Collective behavioral change? Most of us “elders” fondly remember Pink Floyd’s “The Wall.” Just another brick in the wall. Hey Reformers, leave us all alone.
“The mechanical working world is falling away. The Human Workplace is already here, but some organizations are tone-deaf. They haven’t gotten the message. They try to hit their goals by treating employees like children and hemming them in with weenie rules and standards.
They don’t realize they’re destroying the fuel that could make their organizations great, delight their customers and make their shareholders giddy. That fuel is human mojo.”
from http://www.linkedin.com/today/post/article/20140926142036-52594-the-employee-engagement-scam?trk=eml-b2_content_ecosystem_digest-network_publishes-95-null&midToken=AQFcNt7TkKNh8A&fromEmail=fromEmail&ut=2dx1ygQ96BaCs1
And much of the public education system has taken this tone deafness to a whole new level (in terms of employees AND students)!
When I diet I can control the outcome by eating the right foods and exercising.
Teaching is like my being judged on the weight of my students, without being able to control what they eat or if they exercise.
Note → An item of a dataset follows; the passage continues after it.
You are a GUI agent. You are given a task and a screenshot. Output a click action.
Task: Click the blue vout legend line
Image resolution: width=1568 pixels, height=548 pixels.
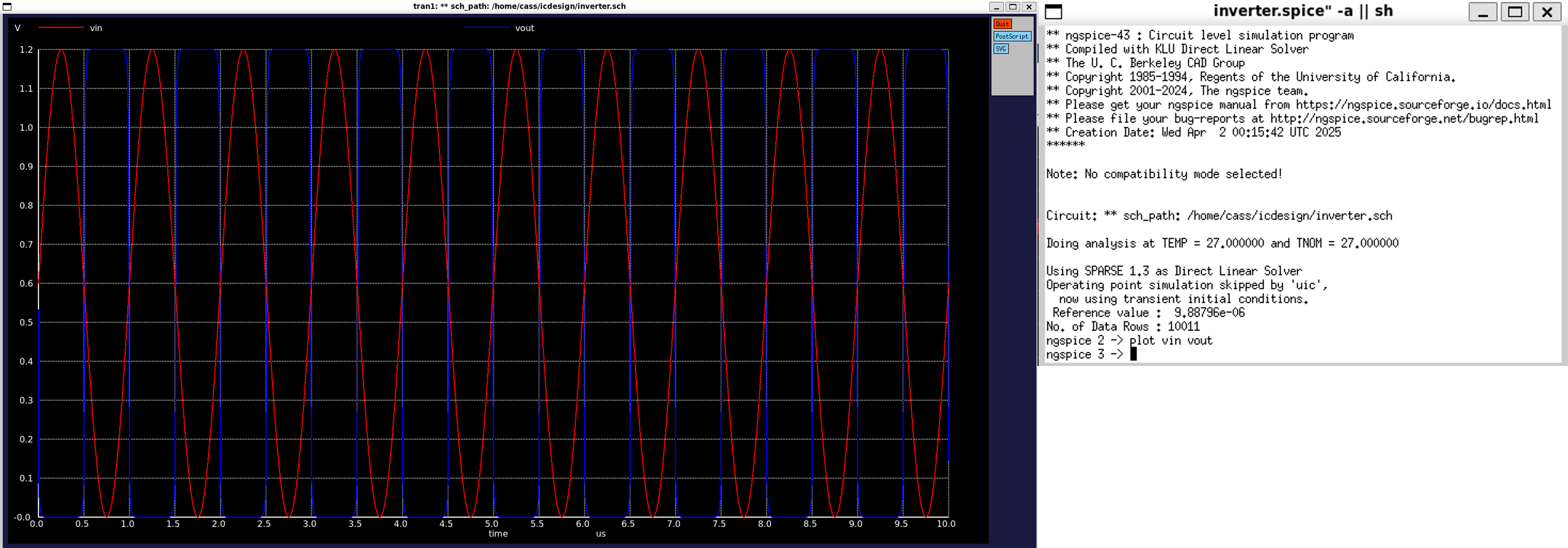(x=486, y=28)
After having taken loans out for the privilege of doing this.
Great answer, Texas! These deformers love to make these simplistic analogies. As you point out, there are so many variables in students’ lives, it’s naive to attribute all performance results to teachers.
“Greene calls the new study “grade A baloney.”
Personally, I’d call it “USDA Grade AA Prime Bovine Excrement”
xxxxxxxxxxxxxxxxxxxxx Kane finally attempts to prop up his dubious thesis that ‘better teacher evaluation systems will be vital for any broad reform effort, such as implementing the common core’… in paragraph 5:
“Better teacher evaluation systems have been shown to be related to >better outcomes for students< [link]. The Common Core is more likely to succeed in sites that are implementing better teacher evaluation and feedback as well."
The 'better teacher evaluation system' to which he links is the 2011 MTP-S (Allen, Pianta, et al), a coaching plan targeting teacher-student interactions [high school] that establish positive emotional environment and sensitivity to student needs for autonomy/ active role in their learning/ sense of relevance of content to their lives. No resemblance to Danielson et al or other hi-stakes VAM schemes. He just snuck that one in there.